• **Exercise requirements**
[a] In the forum thread about the RND function, what reason does the reply give for why the total kept increasing?
[b] Carry on the forum thread about the RND function from the point where it stops.

• **Excerpted text**
⟨

|
Post by daveylibra on Nov 26, 2019 0:59:01 GMT
I must ask about the way the RND function works. I wrote a simple program to generate a large number of 0s and 1s,
and then count how many series of 2 or more numbers there are, against series of 1 number. The outcome should be the
same, not accounting for variance.
The program runs through a string of 10,000 numbers 20 times
I was very surprised to find, then, that the total steadily increased! This happened every time I ran the program.
But I was even more surprised when, by chance, I made the program generate an extra random variable using RND.
Note the line B = INT(RND(1)*2)
This variable B is not used. But by including the line, I do get random results!
You can see what I mean if you put REM in front of this line, effectively nullifying it.
Having this line in or out of the program should make no difference, but you can easily see that it does!
If anyone has the time, could you run the program a few times both with and without the line, its the only way
to see what I mean.
I just cannot understand why! Any ideas?
Many thanks..
Dave
DIM N(10000)
FOR A = 1 TO 20
FOR X=1 TO 10000
N(X) = INT(RND(1)*2)
B = INT(RND(1)*2)
NEXT X
FOR X= 2 TO 9999
IF N(X-1)<>N(X) AND N(X)=N(X+1) THEN TOTAL=TOTAL+1
IF N(X-1)<>N(X) AND N(X)<>N(X+1) THEN TOTAL=TOTAL-1
REM LOOK FOR THE START OF A SERIES, THEN COUNT HOW MANY MORE SERIES >1 THERE ARE.
NEXT X
PRINT TOTAL
NEXT A
|
|
|
Post by B+ on Nov 26, 2019 2:08:02 GMT
Hi Davey,
Your total is increasing because you don't zero it out at the start of another A loop.
|
|
|
Post by B+ on Nov 26, 2019 2:44:19 GMT
I will bet nobody can seed a positive total more than a negative total in 40 trials. I tried maybe a half dozen and already know!
'use RANDOMIZE n n between 0 and 1, to create a seed for sharing results that can be replicated. randomize .71 '.3, .4 least neg so far whew .5! FOR A = 1 TO 40 scan FOR X=1 TO 10000 scan B = INT(RND(0)*3) - 1 'print B; BTOTAL = BTOTAL + B NEXT X PRINT BTOTAL if BTOTAL < 0 then NEG = NEG + 1 else POS = POS + 1 BTOTAL = 0 'zero total here if you don't want it to accumulate NEXT A print "Negative totals ";NEG;" Positive totals ";POS print "Done"

⟩

• **Extracted information**
⟨

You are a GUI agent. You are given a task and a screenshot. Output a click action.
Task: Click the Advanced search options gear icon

⟩
⟨

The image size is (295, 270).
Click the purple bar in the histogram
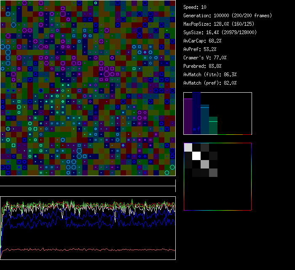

⟩

• **Expected answers**
[a] The total kept increasing because the program never resets it to zero at the start of each new pass through the A loop. Each run's result is added on top of the previous ones.

[b]
|
|
|
Post by B+ on Nov 26, 2019 3:42:38 GMT
JB RND stinks but you can get better distributions like this:
'use RANDOMIZE n n between 0 and 1, to create a seed for sharing results that can be replicated. randomize .7 ' pos .1, .5, .25, .95, .7 ' neg .65, .35, .83 ' exact split!!! .2 dim d(9) for i = 0 to 9 : d(i) = i : next '<<<<<<<<<<<<<<<<<<<<< set up digits deck for shuffling in between draws of digit for j = 1 to 20 'take a peek at some shuffles for i = 0 to 9 : print d(i);","; : next : print call shuffle next
FOR A = 1 TO 40 scan FOR X=1 TO 10000 scan call shuffle if d(1) < 5 then BTOTAL = BTOTAL - 1 else BTOTAL = BTOTAL + 1 ' <<<<< always draw same digit after shuffle NEXT X PRINT BTOTAL if BTOTAL < 0 then NEG = NEG + 1 else POS = POS + 1 BTOTAL = 0 'zero total here if you don't want it to accumulate NEXT A print "Negative totals ";NEG;" Positive totals ";POS print "Done"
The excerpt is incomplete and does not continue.